● Source data:

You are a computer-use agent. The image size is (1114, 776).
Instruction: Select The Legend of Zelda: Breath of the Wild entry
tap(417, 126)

* * *

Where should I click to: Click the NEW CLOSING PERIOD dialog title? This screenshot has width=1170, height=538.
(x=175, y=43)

● Given request:
Reproduce the material from the line containing "You are a computer-use" through the line containing "tap(417, 126)", substituting "Open" for "Select" and leaving everything else unchanged.

● Task response:
You are a computer-use agent. The image size is (1114, 776).
Instruction: Open The Legend of Zelda: Breath of the Wild entry
tap(417, 126)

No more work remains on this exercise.